#### RECORDS PROVIDED

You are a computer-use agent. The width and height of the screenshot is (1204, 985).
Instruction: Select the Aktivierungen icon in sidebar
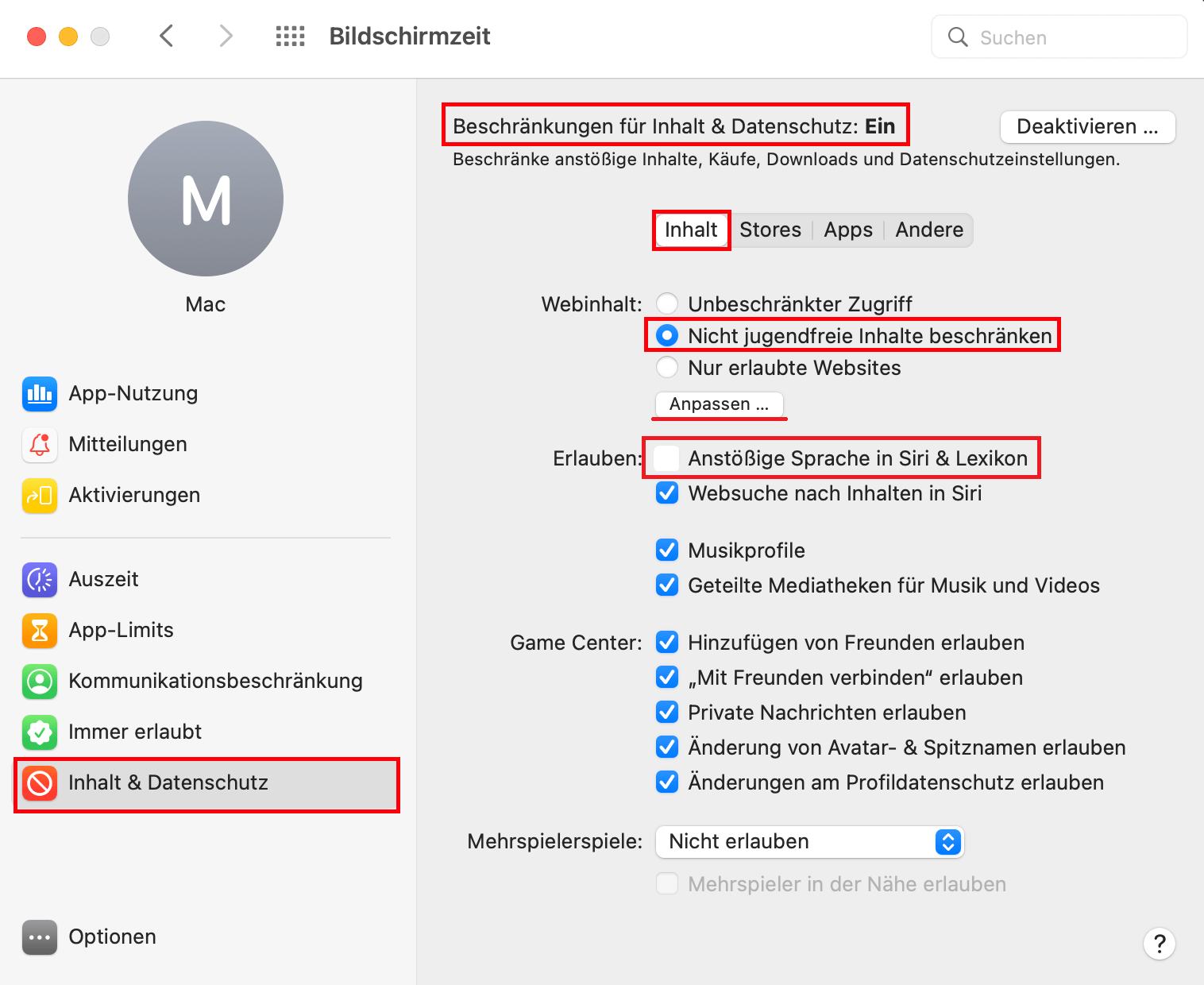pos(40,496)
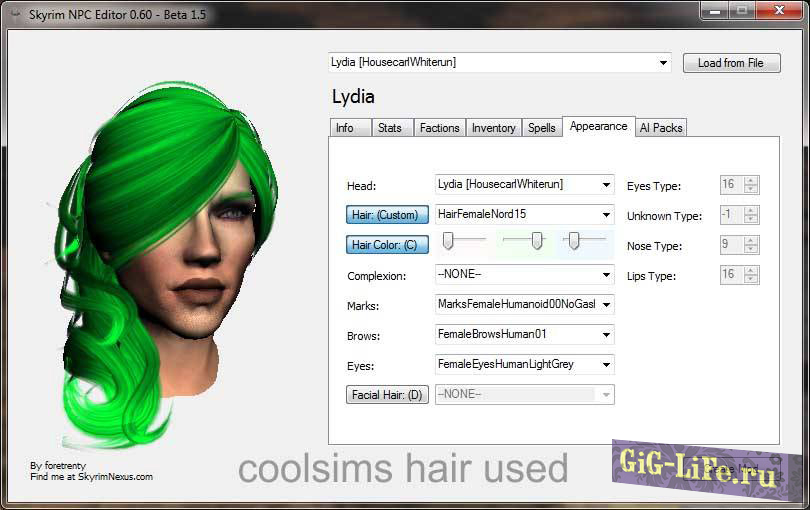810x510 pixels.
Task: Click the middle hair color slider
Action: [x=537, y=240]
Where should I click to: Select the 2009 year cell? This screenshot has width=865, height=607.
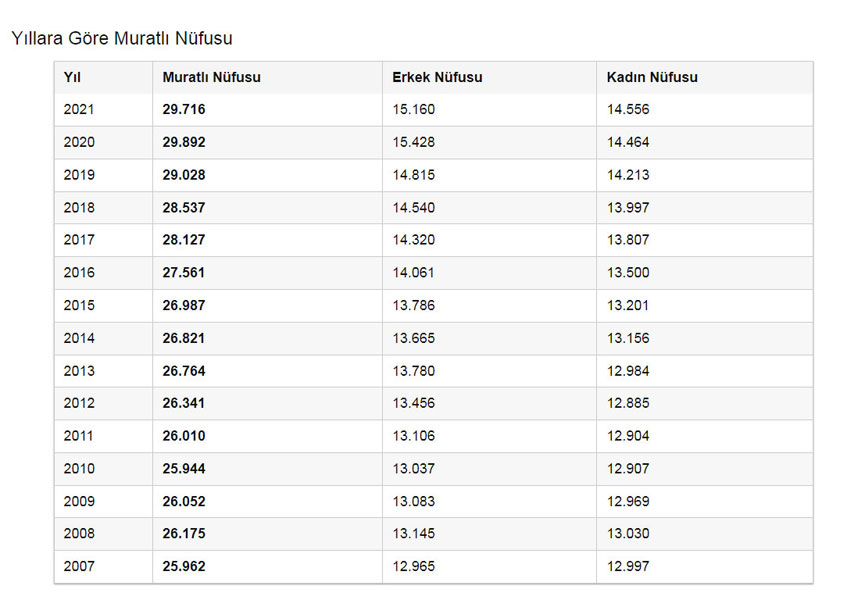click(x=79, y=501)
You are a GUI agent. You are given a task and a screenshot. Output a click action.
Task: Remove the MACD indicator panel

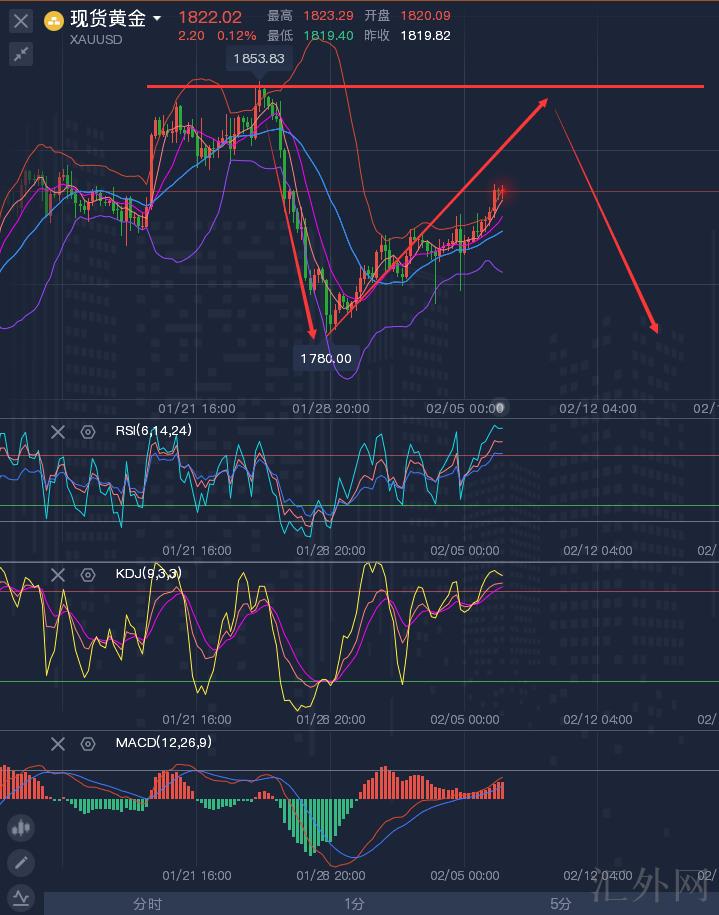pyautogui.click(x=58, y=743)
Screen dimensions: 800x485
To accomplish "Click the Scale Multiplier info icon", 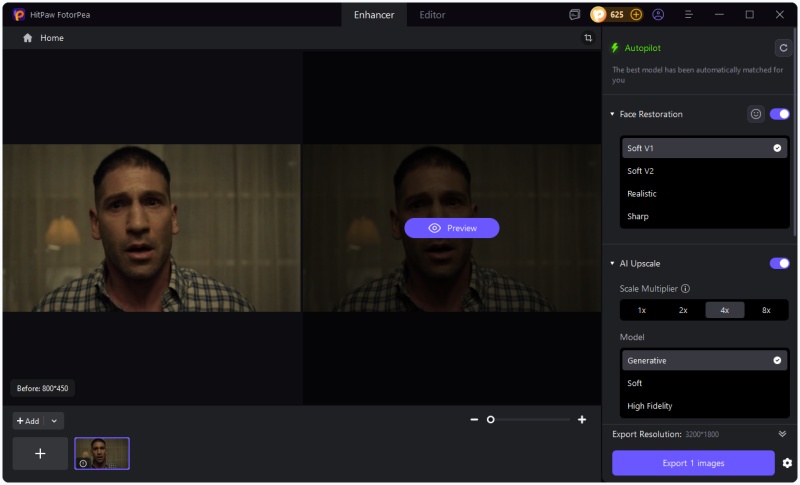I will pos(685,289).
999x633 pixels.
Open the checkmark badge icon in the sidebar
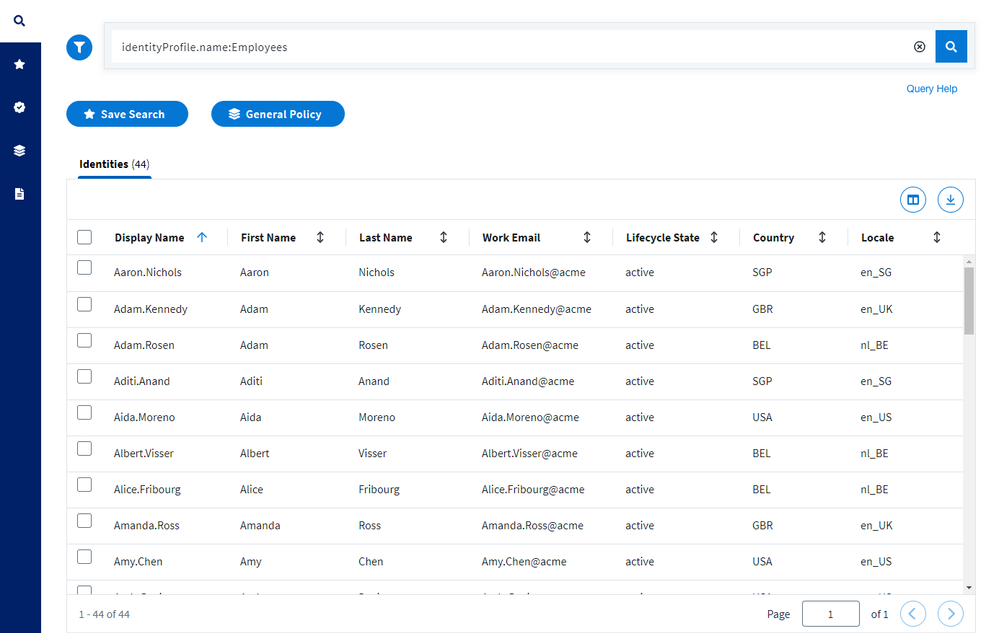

########

→ PROBLEM TO WORK ON: Nothing but the lines from the one containing "999x633 pixels." through the last line of the records should appear in the copy, exactly as written and without pictures.

→ THE COMPLETED TASK:
999x633 pixels.
Open the checkmark badge icon in the sidebar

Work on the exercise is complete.